In order to deliver a holistic system as a product we apply User Experience principles on top to identify opportunity areas from the customer journey which are relevant for our development. Based on the findings we are designing our own HMI solutions in software and hardware, e.g. enabling the vehicle to communicate its intention to passengers and the surrounding traffic participants. The goal is to deliver the right amount of information and interaction in a seamless, natural way to build trust without overwhelming the user.
What motivates you personally to work on making the company’s vision of fully automated driving a reality?

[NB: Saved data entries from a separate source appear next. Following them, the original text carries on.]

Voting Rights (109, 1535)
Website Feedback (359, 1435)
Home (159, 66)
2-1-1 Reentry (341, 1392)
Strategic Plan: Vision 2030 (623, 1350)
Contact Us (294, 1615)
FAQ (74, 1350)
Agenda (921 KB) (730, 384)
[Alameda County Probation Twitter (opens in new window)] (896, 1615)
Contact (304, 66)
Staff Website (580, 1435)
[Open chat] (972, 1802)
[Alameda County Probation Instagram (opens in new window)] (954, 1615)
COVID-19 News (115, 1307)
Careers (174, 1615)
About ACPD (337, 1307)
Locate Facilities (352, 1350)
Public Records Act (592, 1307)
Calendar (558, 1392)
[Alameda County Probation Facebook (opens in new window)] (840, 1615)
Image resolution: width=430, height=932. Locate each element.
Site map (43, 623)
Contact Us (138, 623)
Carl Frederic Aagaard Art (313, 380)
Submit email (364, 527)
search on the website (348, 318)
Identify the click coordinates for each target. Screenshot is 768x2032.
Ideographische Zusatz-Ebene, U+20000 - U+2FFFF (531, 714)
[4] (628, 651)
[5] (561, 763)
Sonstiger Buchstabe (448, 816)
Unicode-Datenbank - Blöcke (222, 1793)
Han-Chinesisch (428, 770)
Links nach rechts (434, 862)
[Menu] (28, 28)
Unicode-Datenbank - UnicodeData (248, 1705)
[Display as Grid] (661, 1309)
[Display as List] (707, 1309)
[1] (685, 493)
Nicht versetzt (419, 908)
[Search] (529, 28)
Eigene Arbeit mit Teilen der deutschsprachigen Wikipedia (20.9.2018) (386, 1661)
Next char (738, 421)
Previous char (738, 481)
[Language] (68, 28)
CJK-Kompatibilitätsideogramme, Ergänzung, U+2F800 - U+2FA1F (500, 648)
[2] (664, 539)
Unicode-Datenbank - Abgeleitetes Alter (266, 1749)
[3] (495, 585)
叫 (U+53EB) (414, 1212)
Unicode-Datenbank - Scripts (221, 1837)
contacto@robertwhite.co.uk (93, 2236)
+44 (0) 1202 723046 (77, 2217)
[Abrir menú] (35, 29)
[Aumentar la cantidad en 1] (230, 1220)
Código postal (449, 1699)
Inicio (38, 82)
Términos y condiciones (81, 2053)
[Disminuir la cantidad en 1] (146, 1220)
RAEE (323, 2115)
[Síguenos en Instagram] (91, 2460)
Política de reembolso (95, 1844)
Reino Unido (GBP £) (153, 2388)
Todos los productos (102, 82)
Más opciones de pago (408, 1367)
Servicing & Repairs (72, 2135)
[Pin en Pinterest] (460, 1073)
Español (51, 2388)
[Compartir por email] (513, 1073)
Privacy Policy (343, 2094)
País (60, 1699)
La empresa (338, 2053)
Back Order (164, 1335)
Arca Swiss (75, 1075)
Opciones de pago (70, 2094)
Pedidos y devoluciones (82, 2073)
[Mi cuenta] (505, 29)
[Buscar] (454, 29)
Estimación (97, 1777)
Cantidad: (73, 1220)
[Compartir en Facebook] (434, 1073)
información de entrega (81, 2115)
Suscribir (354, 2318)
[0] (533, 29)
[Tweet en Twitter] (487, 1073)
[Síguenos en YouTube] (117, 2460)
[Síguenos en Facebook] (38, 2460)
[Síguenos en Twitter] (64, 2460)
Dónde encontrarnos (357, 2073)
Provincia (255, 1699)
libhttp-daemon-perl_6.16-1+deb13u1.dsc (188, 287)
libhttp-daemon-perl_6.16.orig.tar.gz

That’s an easy question. First of all, I love innovation which pushes the current state of the art and makes life more enjoyable by increasing safety and efficiency and allowing people to focus on the stuff they actually love to do. The technology around self-driving cars brings these topics together in one product. It’s extremely gratifying to see everything coming together step by step in our prototype vehicle and experience the gradual gains of its intelligent behavior with each development sprint. Being part of the emergence of automated cars and the team of brilliant people at Bosch who share the same vision and work every day to make it come true, is a huge motivation for me.
Moritz Dechant and his team create HMI solutions and high-tech systems for self-driving cars, enabling the vehicles to communicate their intentions to passengers and the surrounding traffic participants. Complex traffic scenarios play a key role in the development.